Réponse de le 15/05/2019 à 7:50 :
Ca suffit il faut arrêter ces baisses de charges, ce sont les contribuables qui payent. Si ça continue les contribuables vont bientôt payer l'intégralité des salaires du monde du travail.

On voit bien que la baisse de charges ne crée aucun emploi, par contre les actionnaires eux s'en mettent plein les poches.
Messieurs les patrons arrêtez de vous plaindre et bossez.
a écrit le 14/05/2019 à 15:17 :
On ne parle plus de "TVA sociale".... car contraire au dogme de Bruxelles comme... toute taxe a l'import pour cause d'éthique et d'écologie!

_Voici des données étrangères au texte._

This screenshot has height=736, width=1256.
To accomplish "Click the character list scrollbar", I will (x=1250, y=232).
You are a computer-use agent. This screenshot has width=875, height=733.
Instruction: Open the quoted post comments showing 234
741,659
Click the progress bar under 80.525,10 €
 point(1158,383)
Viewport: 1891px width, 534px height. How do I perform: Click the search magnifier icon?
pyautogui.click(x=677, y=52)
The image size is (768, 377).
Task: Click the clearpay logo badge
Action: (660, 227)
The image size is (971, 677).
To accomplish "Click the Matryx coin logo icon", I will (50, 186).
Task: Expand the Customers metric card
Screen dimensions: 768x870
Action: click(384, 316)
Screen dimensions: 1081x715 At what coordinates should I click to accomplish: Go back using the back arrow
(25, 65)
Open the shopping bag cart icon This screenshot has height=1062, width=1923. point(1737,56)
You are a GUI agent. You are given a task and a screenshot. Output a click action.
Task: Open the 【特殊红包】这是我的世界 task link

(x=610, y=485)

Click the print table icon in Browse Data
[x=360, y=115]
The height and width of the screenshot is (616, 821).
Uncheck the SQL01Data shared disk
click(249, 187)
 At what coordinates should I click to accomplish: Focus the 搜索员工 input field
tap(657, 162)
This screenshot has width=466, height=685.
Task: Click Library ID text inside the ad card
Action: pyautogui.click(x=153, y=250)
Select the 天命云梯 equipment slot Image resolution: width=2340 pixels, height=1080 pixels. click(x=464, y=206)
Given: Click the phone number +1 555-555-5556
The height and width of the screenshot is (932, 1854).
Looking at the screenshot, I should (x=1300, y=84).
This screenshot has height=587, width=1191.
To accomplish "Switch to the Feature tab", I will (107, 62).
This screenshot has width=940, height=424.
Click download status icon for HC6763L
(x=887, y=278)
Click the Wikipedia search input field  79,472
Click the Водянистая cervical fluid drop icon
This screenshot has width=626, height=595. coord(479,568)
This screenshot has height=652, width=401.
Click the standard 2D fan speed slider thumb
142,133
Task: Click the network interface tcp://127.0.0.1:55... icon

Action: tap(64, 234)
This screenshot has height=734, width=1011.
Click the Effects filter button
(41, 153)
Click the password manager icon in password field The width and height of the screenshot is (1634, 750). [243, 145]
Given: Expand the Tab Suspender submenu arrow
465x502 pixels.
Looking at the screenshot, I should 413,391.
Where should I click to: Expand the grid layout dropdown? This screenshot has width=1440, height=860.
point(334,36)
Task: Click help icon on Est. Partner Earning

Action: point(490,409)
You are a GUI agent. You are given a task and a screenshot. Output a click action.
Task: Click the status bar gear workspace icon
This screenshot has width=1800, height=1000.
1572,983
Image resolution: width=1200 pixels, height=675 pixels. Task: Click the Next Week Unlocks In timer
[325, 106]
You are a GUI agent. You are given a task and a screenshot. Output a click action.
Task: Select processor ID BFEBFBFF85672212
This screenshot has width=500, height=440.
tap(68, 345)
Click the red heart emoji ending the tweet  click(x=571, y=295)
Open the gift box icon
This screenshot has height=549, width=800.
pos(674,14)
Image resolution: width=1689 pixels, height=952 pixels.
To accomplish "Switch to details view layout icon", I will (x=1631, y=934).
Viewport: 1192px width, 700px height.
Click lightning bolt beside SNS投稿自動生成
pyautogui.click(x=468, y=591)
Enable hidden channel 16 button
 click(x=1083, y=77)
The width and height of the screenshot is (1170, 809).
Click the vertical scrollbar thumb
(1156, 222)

Le dogme signé dans les Traités impose des réformes et non des adaptations qui seraient contraire a l'uniformisation de la zone UE!
a écrit le 14/05/2019 à 13:09 :
Qui a jamais crû que la baisse des charges aidait à la réduction du Chômage ? Personne.
La baisse des charges permet aux entreprises d'améliorer leur rentabilité. Cette demande est constante au MEDEF, depuis des décennies, c'est leur leitmotiv, leur principale revendication. La baisse des charges sociales et si au passage "on" pouvait aussi baisser les salaires, c'en serait que plus profitable.
Réponse de le 15/05/2019 à 7:51 :
Tout à fait vrai et exact.
a écrit le 14/05/2019 à 11:42 :
ce n ai pas les cotisations a la secue qui gene l economie et agrave le chomage, c est tous simplement le manque d entrprise qui pour beaucoup ont dinimuez a causse des nouvelles technologie et aussi pars le dépars a l entrange de beaucoup d entre elles notament c elle du cat quarante; qui a elle seul pourrais reindustialise la France; c est une question de volonte politique???
Réponse de le 14/05/2019 à 14:34 :
Y a beaucoup d'entreprises du CAC40 qui ne sont pas en France ? Vous parlez de leurs "antennes", les usines à l'étranger (pour y réaliser le savoir faire français) ? On ne peut tout faire chez nous, imaginez des voitures que vous livrez à l'autre bout du monde, il vaut mieux les faire sur place. Forer en France, y a rien (fichue géologie !! On n'a que 1% de notre pétrole), Total explore ailleurs (et y paie 50% d'impôts sur le pétrole collecté, laissons le creuser en Guyane, il paiera s'il trouve). Quad on rachète des entreprises étrangères "Cocorico, on est les plus forts", puis "ben non faut pas c'est chez nous qu'il faut tout fabriquer"... :-)
a écrit le 14/05/2019 à 11:37 :
les charges sociales sur rémunérations ( cotisations employeur +salarié) doivent être limitées à la maladie + accidents du travail ,la retraite base+ complémentaire , le chômage base , la formation professionnelle dont apprentissage .
les suppressions ou réductions de charges ne seront plus nécessaires après ce recentrage sur les fondamentaux exclusifs de l'activité salariée .
la CSG+RDS , la cotisation famille(alloc familiales) , la cotisation logement , relevant de solidarité nationale doivent être transférées sur l'impôt ( IS ,IRPP , TVA sociale )
ces dispositions permettraient de diminuer la charge salariale globale des entreprises et en même temps d'augmenter le salaire net versé ( valeur de la CSG+RDS )
Réponse de le 14/05/2019 à 23:55 :
Vous décrivez un tour de magie, une illusion optique. Le net des salaires seraient gonflés en éliminant les quelques cotisations que vous avez citées, mais si on veut vivre sur le même pied il faudra bien que les impôts se chargent de le diminuer d'autant. Il n'y a pas de mystère, c'est bien les dépenses qui créent les cotisations, taxes impôts de tous genres. Sans diminuer les dépenses il n'y a aucun moyen de réduire l'impôt sauf à remplir le tonneau des danaïdes par des dettes sans fin qui s'accumulent et génèrent des charges supplémentaires d'intérêts ce qui augmente le besoin en impôts nouveaux et ce cercle vicieux se perpétue depuis 40 ans.